> [WORK ITEM]
Wherever "computer" appears in a line of the listing, that line should be returned.

─── INPUT MATERIAL

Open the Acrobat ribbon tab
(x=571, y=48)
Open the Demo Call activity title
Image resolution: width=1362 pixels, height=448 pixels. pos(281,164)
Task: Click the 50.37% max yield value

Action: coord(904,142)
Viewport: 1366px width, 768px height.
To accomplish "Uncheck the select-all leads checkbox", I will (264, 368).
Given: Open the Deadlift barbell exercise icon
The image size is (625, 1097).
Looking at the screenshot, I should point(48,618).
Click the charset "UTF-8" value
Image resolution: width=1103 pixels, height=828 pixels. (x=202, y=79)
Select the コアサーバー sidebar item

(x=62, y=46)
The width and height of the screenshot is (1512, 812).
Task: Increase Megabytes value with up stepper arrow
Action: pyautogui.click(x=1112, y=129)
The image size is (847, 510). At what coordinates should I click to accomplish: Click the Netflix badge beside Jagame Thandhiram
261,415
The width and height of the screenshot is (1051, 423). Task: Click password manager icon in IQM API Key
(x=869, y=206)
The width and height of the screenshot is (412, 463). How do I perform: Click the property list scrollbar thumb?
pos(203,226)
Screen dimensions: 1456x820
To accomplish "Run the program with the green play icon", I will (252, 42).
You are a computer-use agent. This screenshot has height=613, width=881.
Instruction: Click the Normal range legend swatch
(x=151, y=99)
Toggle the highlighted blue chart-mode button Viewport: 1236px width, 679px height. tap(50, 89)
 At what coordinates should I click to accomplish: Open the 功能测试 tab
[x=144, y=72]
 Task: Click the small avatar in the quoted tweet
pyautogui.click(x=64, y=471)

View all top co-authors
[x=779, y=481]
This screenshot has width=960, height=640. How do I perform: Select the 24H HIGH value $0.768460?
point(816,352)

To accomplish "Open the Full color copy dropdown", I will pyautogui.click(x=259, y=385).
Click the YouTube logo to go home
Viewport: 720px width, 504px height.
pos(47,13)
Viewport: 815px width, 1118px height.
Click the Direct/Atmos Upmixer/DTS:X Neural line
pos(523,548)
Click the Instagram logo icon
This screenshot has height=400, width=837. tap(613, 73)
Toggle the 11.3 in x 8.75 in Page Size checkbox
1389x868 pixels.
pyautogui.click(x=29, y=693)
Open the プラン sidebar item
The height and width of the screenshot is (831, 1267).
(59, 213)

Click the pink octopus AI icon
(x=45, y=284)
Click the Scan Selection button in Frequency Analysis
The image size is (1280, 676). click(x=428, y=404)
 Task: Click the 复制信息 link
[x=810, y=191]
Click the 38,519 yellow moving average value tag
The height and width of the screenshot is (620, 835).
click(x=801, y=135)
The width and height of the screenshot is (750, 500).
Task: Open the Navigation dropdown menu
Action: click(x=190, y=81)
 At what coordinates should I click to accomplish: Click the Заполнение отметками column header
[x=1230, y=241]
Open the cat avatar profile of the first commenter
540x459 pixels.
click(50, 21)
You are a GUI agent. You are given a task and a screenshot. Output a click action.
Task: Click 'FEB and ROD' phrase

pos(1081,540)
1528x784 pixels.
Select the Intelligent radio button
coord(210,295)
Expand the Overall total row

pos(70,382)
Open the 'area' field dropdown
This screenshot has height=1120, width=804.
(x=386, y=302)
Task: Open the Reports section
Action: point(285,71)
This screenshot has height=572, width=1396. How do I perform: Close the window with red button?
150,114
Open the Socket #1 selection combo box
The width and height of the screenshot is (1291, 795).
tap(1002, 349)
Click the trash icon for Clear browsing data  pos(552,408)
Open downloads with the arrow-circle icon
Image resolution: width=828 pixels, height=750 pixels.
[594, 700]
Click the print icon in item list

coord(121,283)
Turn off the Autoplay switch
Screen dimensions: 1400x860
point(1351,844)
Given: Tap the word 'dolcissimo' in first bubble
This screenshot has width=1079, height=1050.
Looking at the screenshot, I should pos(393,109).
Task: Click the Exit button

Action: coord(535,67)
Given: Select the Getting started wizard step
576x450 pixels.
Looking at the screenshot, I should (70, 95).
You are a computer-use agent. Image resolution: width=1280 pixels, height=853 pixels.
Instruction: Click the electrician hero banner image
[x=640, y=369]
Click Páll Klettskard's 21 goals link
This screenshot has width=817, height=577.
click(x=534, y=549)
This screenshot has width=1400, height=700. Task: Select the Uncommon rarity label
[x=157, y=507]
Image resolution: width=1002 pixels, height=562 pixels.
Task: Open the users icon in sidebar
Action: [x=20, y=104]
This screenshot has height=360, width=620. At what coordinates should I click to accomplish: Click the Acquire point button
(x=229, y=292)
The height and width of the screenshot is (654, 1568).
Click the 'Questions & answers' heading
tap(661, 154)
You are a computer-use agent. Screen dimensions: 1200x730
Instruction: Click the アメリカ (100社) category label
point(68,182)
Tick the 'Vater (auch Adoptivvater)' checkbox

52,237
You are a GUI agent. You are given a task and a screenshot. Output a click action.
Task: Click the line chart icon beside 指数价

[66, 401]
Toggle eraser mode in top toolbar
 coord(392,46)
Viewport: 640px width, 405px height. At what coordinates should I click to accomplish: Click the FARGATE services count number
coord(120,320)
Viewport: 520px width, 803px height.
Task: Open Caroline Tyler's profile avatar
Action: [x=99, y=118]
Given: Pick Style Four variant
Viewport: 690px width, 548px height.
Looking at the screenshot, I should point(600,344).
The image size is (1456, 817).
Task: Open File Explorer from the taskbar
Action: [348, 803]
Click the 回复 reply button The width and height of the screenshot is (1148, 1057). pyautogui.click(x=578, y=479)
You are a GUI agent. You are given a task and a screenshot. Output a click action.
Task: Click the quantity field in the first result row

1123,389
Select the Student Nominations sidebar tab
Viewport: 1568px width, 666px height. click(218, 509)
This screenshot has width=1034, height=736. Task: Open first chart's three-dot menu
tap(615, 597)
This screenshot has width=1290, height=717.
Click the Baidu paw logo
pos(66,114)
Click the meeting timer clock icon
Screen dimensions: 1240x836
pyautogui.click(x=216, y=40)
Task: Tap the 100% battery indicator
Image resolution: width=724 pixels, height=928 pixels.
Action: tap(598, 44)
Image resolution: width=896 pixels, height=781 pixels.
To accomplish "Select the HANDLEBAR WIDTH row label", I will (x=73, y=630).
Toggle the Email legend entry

──────

> [RESPONSE]
You are a computer-use agent. This screenshot has height=613, width=881.
You are a computer-use agent. Image resolution: width=1280 pixels, height=853 pixels.
You are a computer-use agent. Screen dimensions: 1200x730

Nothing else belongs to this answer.